City firm on campaign vs. colorum vehicles

By May 21, 2017Inside News, News

THE transport groups in the Dagupan City and the National Center for Commuters Safety and Protection (NCCSP) are standing squarely behind the city government’s campaign against colorum commuter vehicles plying the city’s streets.

They manifested their support during a forum on the problems posed by increasing presence of the colorum vehicles in the city called by Sanggunian Panlungsod’s committees on Laws, Ordinances and Judiciary and Transportation and Public Utilities, (chaired by City Councilors Jose Netu Tamayo and Alvin Coquia, respectively) and the Public Order and Safety Office (POSO) last Wednesday, May 17.

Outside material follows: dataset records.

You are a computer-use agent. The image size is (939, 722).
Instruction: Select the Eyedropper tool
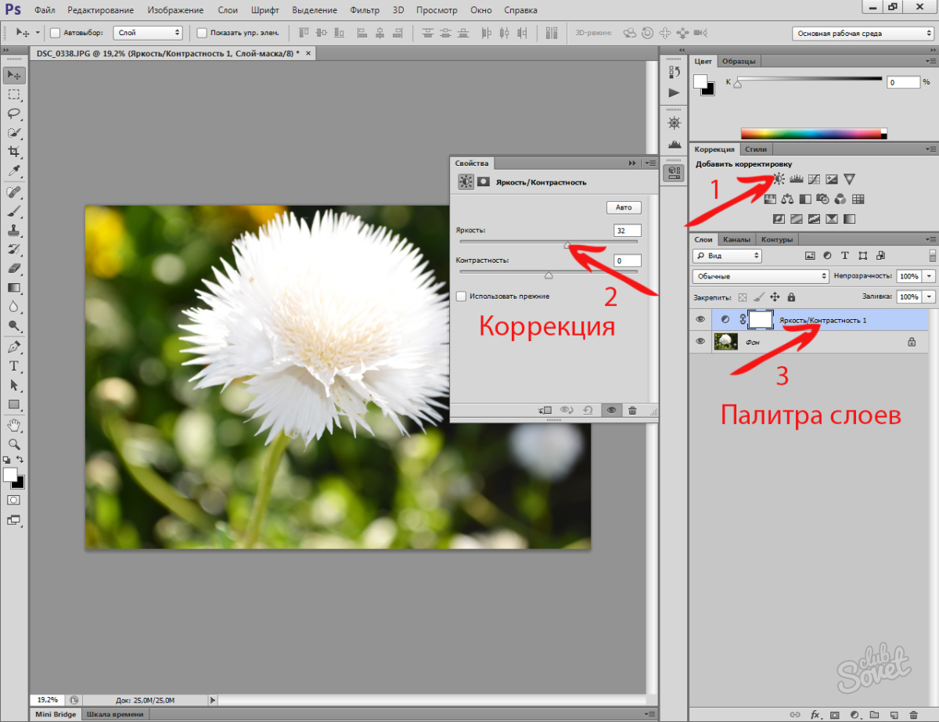(x=14, y=171)
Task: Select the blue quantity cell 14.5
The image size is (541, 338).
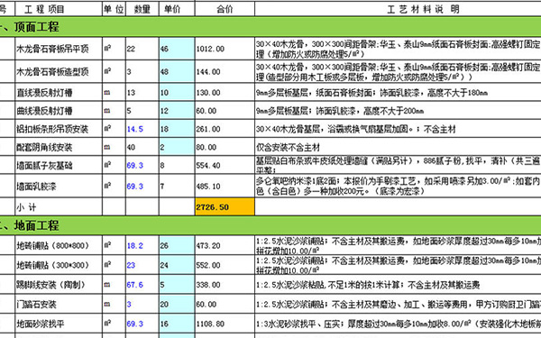Action: point(142,129)
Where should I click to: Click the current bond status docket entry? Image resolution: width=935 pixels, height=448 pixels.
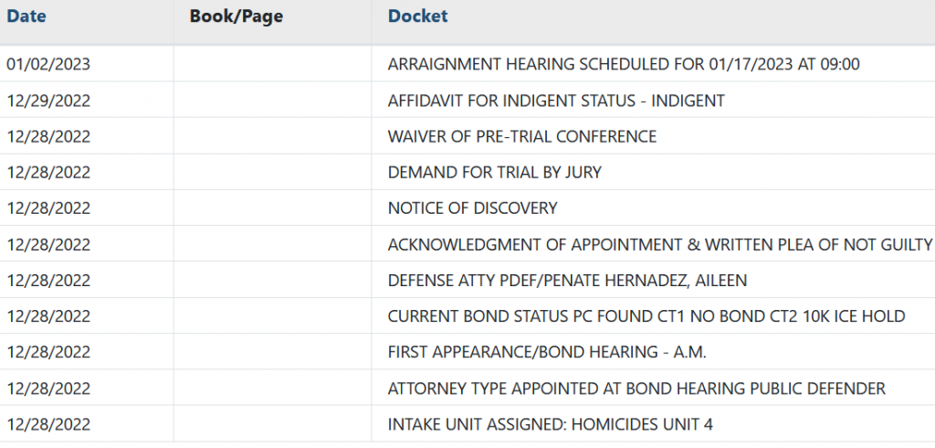point(646,316)
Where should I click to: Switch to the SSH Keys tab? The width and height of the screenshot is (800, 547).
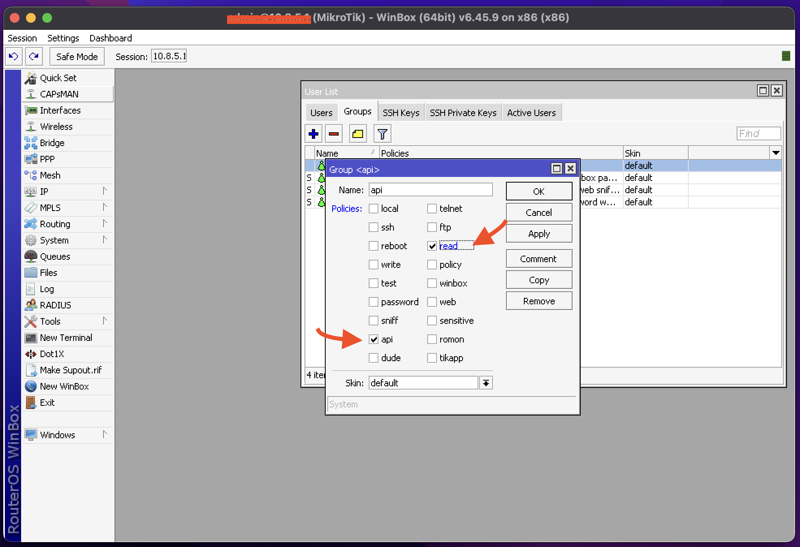pyautogui.click(x=400, y=112)
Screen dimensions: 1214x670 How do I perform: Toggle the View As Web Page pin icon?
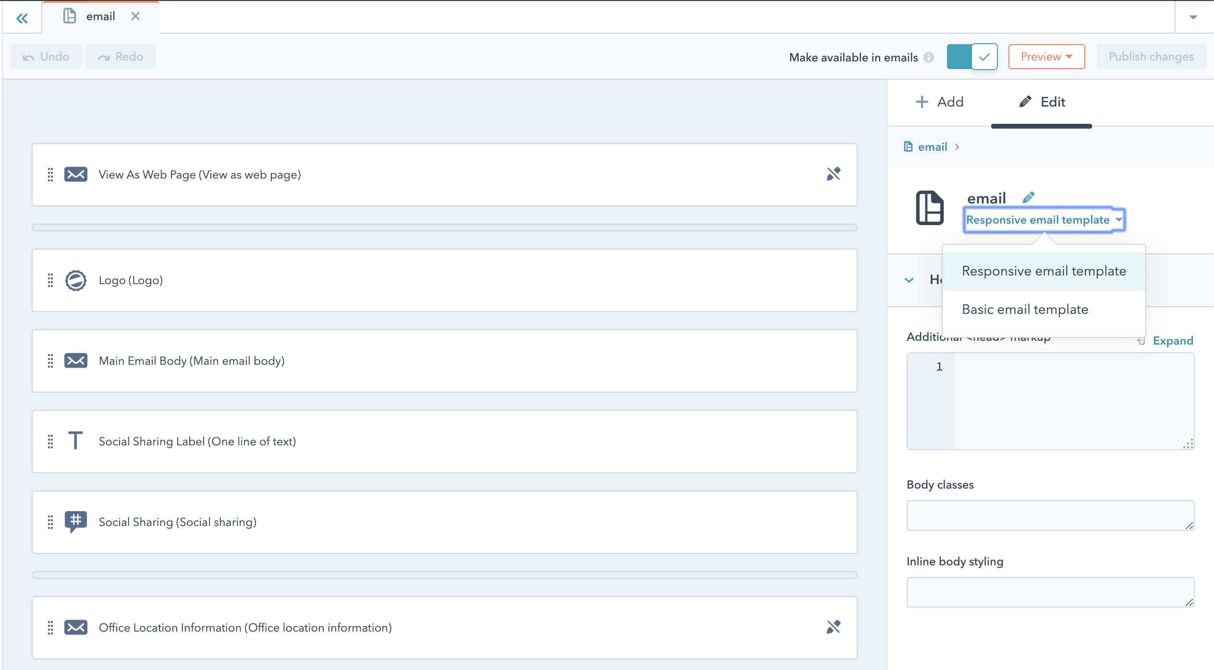pos(833,173)
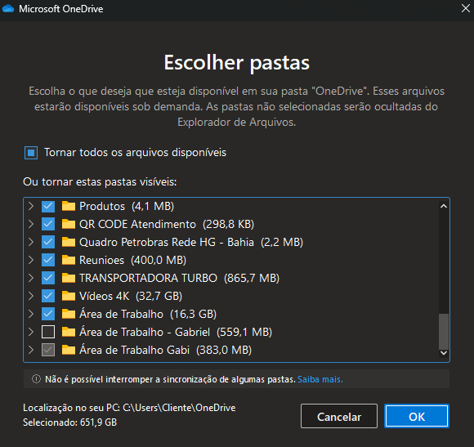This screenshot has height=447, width=474.
Task: Click the info icon beside sync warning
Action: coord(36,379)
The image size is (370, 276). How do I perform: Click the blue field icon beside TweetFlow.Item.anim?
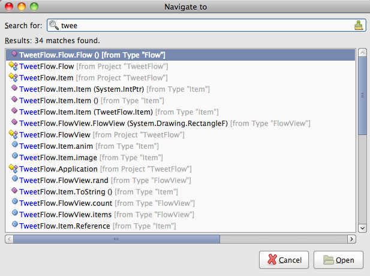14,146
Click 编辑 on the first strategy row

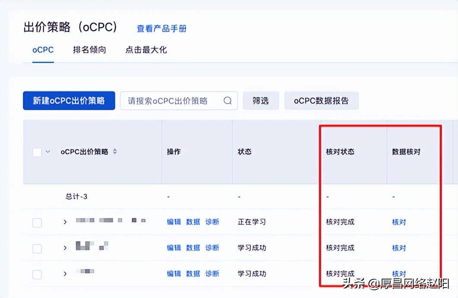[x=173, y=222]
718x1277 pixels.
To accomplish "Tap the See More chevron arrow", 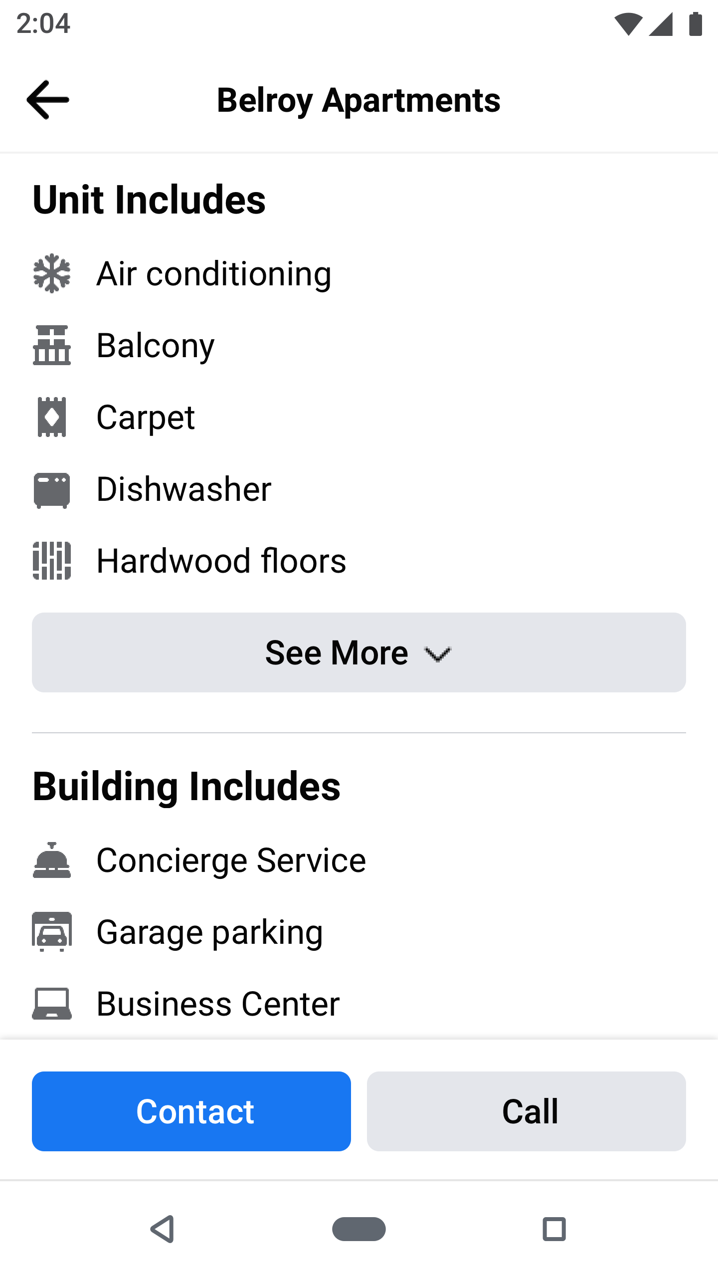I will coord(437,654).
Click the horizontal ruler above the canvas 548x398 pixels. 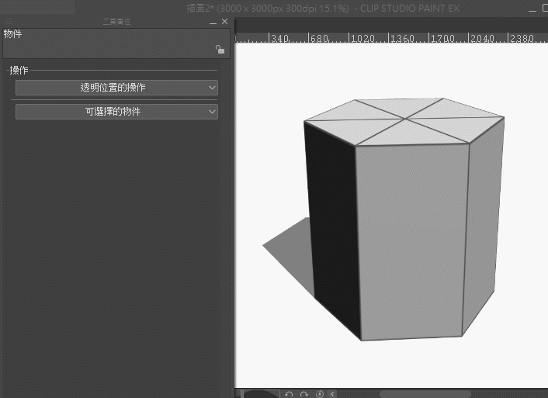click(x=388, y=37)
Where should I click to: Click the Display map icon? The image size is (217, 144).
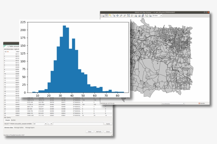point(103,16)
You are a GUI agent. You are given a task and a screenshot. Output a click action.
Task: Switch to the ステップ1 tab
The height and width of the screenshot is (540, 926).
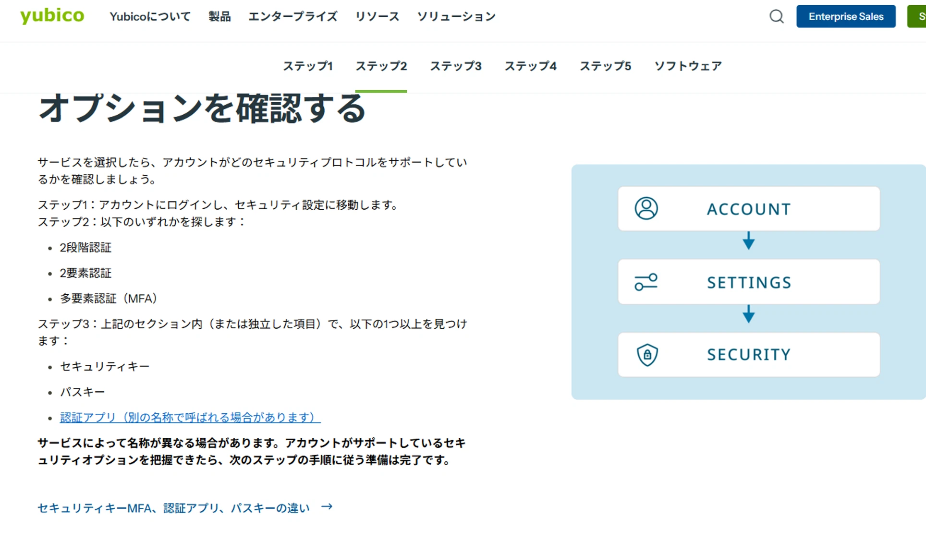click(x=308, y=66)
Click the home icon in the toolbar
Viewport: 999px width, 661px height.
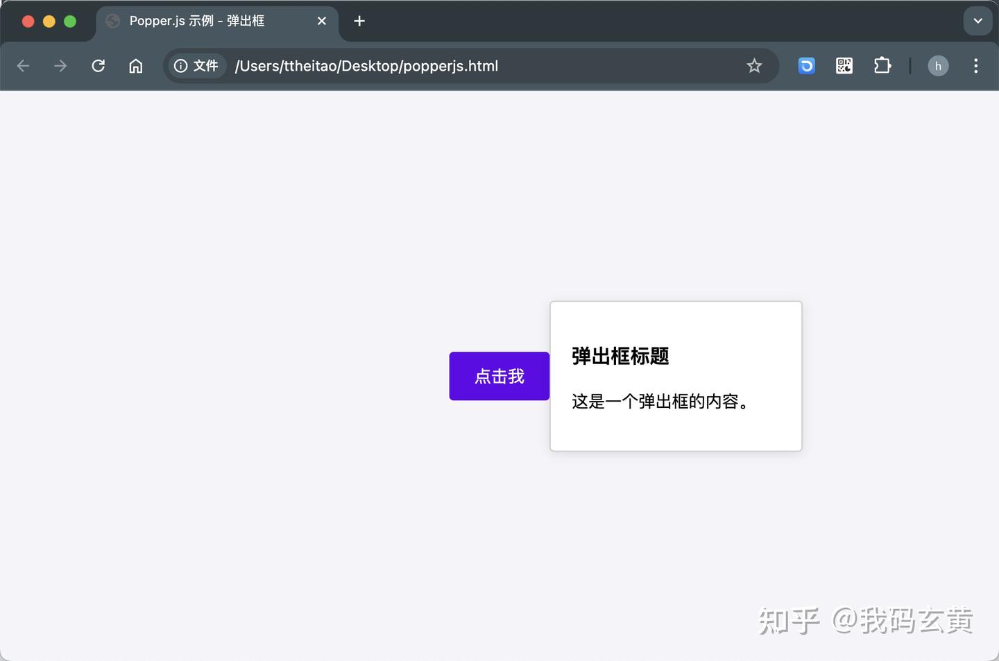pos(135,65)
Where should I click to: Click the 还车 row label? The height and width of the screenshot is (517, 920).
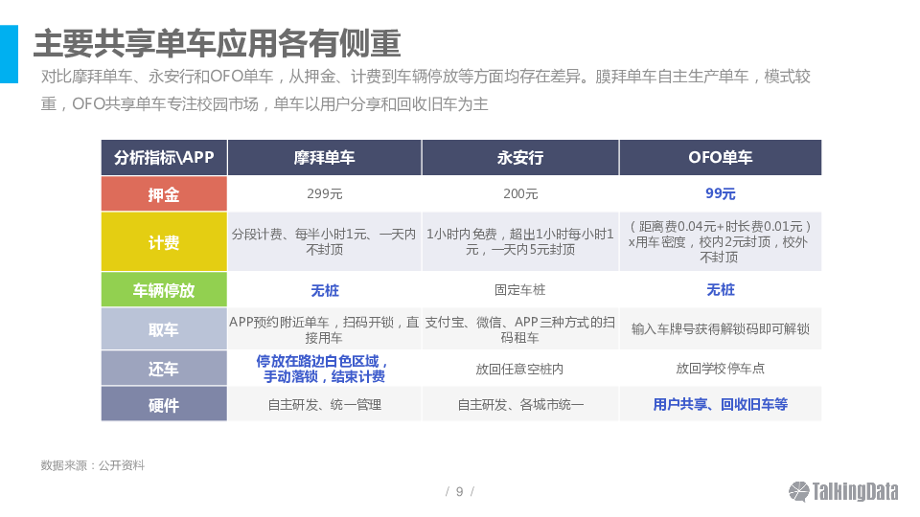tap(164, 369)
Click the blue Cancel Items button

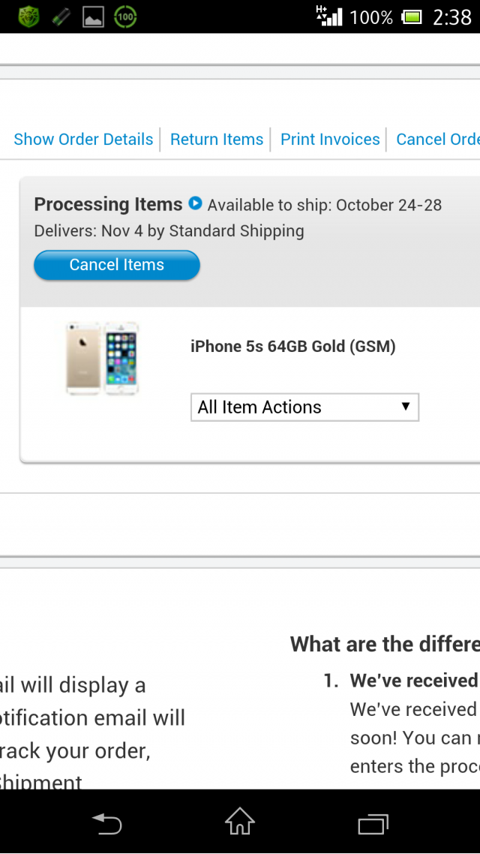click(x=116, y=265)
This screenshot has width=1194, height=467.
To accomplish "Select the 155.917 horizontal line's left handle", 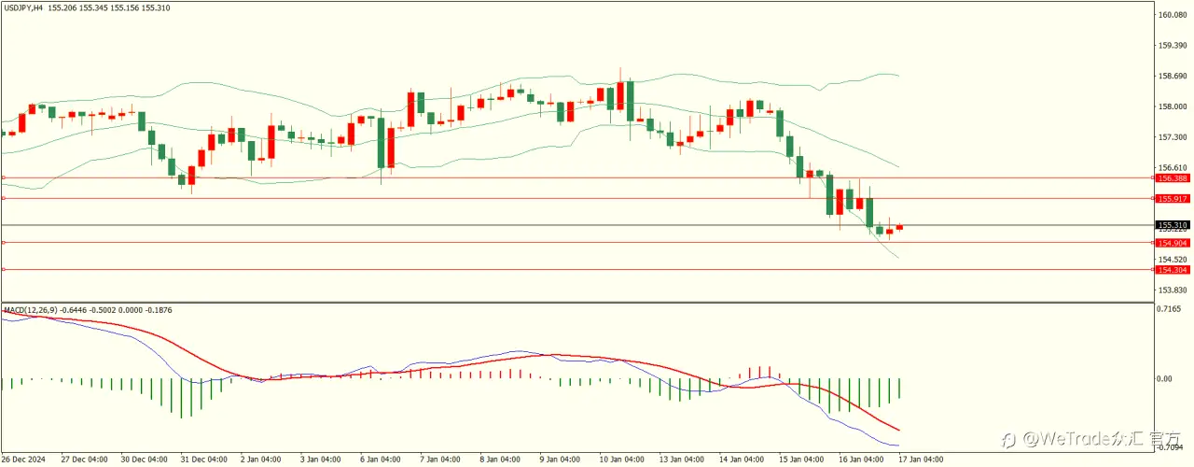I will coord(3,198).
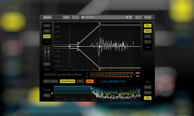Image resolution: width=194 pixels, height=116 pixels.
Task: Open the preset list menu icon
Action: pos(130,17)
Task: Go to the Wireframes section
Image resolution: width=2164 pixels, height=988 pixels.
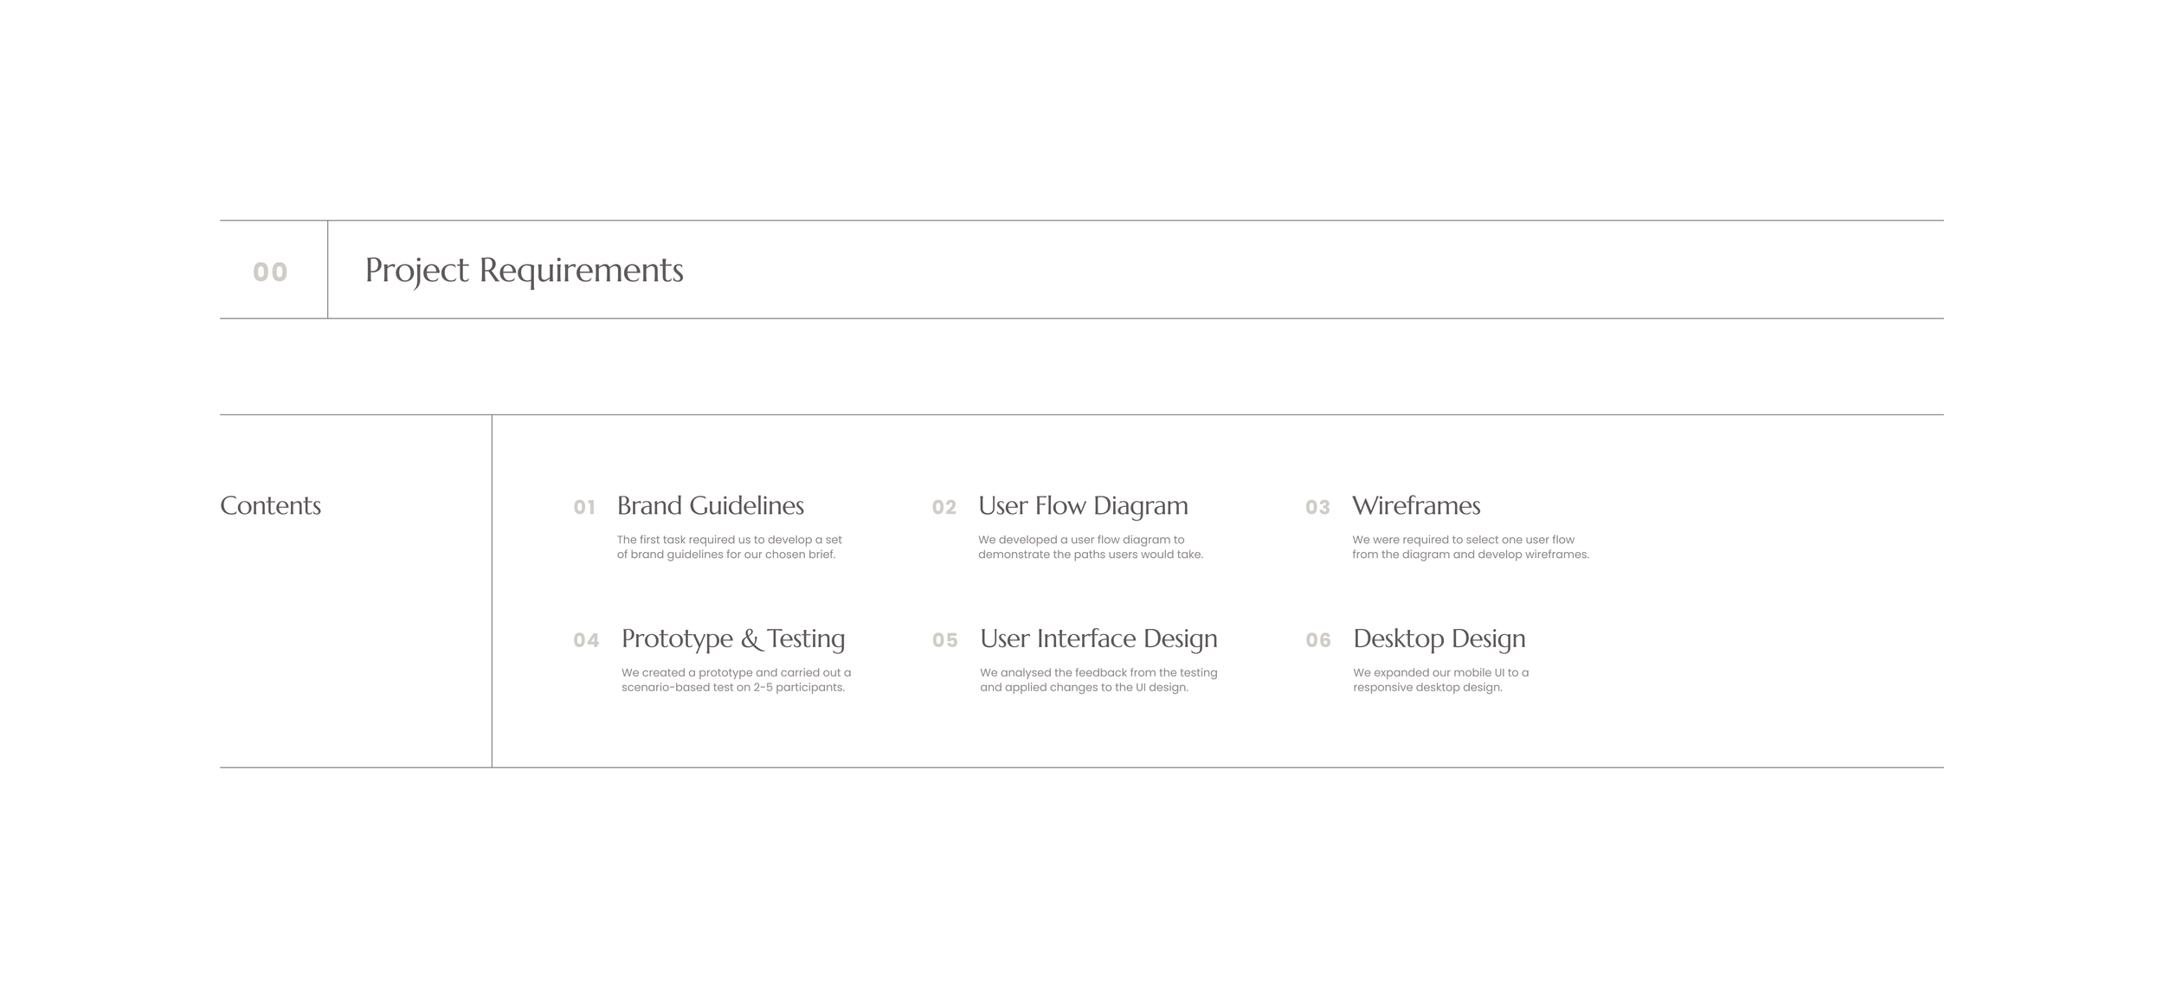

POSO Chief Carlito Ocampo reported that his office already apprehended drivers of 50 commuter vans and jeepneys that continue to operate without designated terminals in the city.

NCCSP president Elvira Medina deplored the operations of colorum vehicles since they risk the lives of passengers without adequate protection and worse, are not accountable by operating illegally whose drivers continue to drive with expired licenses, run using tampered plates or operating out of franchised line approved by the Land Transportation Franchising and Regulatory Board.

Mayor Belen T. Fernandez, who was present in that meeting, said the campaign against colorum operators or vehicles was launched to protect commuters in the city against colorum operations of public transport units.

She said the colorum operations of commuter vans and jeepney have been tolerated for so long that she decided to have the POSO enforcers deputized by the Land Transportation Office to finally stop their illegal presence in the city’s streets.

She added she restored the use of traffic lights to put some order in the flow of traffic in the city and the colorum vehicles that don’t operate with terminals make a mockery of the city’s traffic ordinances.

Technically, a colorum vehicle is a privately-owned motor vehicle that operates as a public utility vehicle without proper authority from the Land Transportation Franchising and Regulatory Board (LTFRB).

But a franchised public utility vehicle is deemed operating as a colorum if it operates “outside its approved route without prior permit from the LTFRB, ” or if it operates differently from its “authorized denomination”, or when it continues to operate even when its certificate of public convenience (CPC) is suspended or cancelled and the order of suspension or cancellation is executor; when its CPC is expired and continues to operate without a pending application for extension of validity “timely filed” before the LTFB.

For this, Tamayo and Coquia said they will pass an ordinance to protect the commuters against colorum vehicles and to consider a new route for PUVs to the new growth areas identified under the city’s newly approved Comprehensive Land Use Plan. (With report from CIO/JCB)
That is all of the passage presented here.